Rawle Alkins gave Arizona the boost it needed Saturday, returning to the game after exiting with a fractured finger. He finished with just six points, but swung the momentum and probably made the game’s biggest impact.

Lauri Markkanen had the two biggest blocks of his career and scored 16 points, but he also attempted only six shots.

And Trier found his stroke, eventually. The sophomore guard made his first shot with 16:39 remaining in the game, and finished with 14 points and six rebounds. Not surprisingly, the Wildcats found their stride when Trier hit his.

Even on an off-night, he was Arizona’s streakiest scorer and best attacker.

“I mean, I missed shots today early on that I should make,” Trier said. “I missed one wide left when they went under a ball screen, and it’s like, ‘Oh he missed it, he’s off today. But then it’s like, ‘nobody says that if it goes in,’” Trier said after the game.
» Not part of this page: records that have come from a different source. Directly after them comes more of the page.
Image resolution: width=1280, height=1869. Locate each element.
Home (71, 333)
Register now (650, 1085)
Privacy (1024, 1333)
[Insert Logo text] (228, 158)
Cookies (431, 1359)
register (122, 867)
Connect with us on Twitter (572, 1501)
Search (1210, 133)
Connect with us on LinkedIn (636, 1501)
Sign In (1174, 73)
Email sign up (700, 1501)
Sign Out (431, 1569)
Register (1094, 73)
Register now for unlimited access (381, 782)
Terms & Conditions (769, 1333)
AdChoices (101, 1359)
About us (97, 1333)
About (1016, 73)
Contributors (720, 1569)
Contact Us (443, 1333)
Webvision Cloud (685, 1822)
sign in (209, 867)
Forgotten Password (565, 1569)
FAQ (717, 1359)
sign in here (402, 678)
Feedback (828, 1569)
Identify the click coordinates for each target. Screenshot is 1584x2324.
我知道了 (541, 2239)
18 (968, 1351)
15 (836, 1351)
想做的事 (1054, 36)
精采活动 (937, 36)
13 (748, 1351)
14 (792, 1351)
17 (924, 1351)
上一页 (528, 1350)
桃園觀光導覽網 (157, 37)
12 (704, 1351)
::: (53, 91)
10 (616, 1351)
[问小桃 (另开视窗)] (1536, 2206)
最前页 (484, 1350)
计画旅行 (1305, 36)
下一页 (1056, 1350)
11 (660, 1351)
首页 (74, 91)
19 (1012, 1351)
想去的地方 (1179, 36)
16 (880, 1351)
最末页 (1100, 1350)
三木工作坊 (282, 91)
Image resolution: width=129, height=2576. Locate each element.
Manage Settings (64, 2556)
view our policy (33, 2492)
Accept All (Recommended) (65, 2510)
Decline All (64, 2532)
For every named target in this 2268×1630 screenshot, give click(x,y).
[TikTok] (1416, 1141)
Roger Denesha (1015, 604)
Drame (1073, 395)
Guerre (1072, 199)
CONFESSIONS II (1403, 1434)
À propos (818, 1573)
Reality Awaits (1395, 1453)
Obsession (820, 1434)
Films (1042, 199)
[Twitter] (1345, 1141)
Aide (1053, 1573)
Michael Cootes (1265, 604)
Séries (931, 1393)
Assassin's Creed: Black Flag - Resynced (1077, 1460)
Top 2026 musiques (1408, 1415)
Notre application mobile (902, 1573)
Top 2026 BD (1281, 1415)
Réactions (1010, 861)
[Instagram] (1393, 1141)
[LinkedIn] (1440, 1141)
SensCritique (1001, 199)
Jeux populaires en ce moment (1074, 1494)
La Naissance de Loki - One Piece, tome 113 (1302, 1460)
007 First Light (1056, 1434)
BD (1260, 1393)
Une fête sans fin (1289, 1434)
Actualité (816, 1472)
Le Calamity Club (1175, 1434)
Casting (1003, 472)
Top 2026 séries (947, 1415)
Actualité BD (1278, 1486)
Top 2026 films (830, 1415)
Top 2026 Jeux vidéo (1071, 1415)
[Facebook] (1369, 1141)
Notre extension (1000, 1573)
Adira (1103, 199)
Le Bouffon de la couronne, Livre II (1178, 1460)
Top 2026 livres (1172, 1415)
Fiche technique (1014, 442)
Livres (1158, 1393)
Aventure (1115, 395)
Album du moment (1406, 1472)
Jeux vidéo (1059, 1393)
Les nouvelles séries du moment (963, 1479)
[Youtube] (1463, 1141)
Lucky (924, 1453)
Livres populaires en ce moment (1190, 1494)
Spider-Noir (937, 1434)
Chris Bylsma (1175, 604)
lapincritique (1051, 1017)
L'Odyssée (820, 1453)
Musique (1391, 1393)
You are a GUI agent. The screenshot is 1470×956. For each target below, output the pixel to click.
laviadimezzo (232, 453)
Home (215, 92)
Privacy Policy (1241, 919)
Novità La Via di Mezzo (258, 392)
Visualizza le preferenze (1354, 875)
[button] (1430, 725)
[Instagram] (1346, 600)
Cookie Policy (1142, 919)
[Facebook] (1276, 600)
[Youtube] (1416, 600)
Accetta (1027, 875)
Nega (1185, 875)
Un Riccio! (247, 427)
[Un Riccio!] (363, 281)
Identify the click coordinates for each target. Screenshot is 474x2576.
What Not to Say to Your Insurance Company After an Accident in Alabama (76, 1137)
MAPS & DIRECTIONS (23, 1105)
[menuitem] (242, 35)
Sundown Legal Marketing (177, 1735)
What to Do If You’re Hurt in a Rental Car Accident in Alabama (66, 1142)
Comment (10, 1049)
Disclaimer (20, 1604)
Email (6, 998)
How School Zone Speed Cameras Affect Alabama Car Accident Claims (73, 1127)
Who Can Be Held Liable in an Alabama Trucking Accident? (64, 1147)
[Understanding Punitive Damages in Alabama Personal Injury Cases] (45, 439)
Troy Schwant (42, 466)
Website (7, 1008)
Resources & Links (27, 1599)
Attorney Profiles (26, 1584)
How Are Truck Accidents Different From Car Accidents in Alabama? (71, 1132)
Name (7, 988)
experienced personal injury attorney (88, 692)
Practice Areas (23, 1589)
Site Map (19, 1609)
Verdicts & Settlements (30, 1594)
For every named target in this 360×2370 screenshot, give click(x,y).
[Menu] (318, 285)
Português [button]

“That’s a shot that I make regularly. Then all of a sudden it’s like, ‘Oh man, he’s forcing it, he’s missing.’”

Trier doesn’t think that way.

“You understand that yourself, and you stick with yourself, you trust yourself and your teammates, and what your coaches do,” he said. “You know that when it’s your turn, and your number’s called, you step up and you answer the bell.”

Here’s how he did it:

Trier’s first shot of the second half went in. He missed one jumper, then another one at the 13:04 mark. He made a 3-pointer at the 10:47 mark to give Arizona a 47-46 lead, one that the Wildcats would not relinquish the rest of the game. With 10:11 left, Trier forced a fadeaway jumper — think Dirk Nowitzki — over a taller defender, and banked it in.

Trier scored nine of Arizona’s 11 points as the Wildcats went on an 11-2 run. He finished the game by hitting three of four free throws.

“We’re a more confident team when we see the ball going in and he’s shooting the ball,” guard Kadeem Allen said. “That’s the type of guy he is. And when he does that, we’re just a better team.”

All of Trier’s points came in the second half, when Arizona needed them most.

“I put on my poker face,” Trier said. “Then you won’t know if I missed my last five or I made my last five. Then I get cooking.”

“I don’t even have to make a shot,” he added. “I’ve always been tough-minded, and never let it affect me. I may look (stonefaced), but I’m just focused on the game. I’m not going to let it get to me, I’m not going to let it wear on me, and then I don’t want my teammates to see that it’s affected me, because then it’ll affect them. I stay even-keeled.”

In the NBA, there’s a term for a player who isn’t afraid to shoot the ball, no matter the situation, whether he’s open or covered, whether he’s missed every shot or made all of them.

He’s called an “irrational confidence guy.”

Trier is, above all else, confident in himself.

Arizona is about to leave the locker room Saturday night and Trier is done twisting on his diamond studs, done talking. He’s ready to go.

“I think he’s been thinking about this moment for a long time,” Miller said. “He wants it very badly.”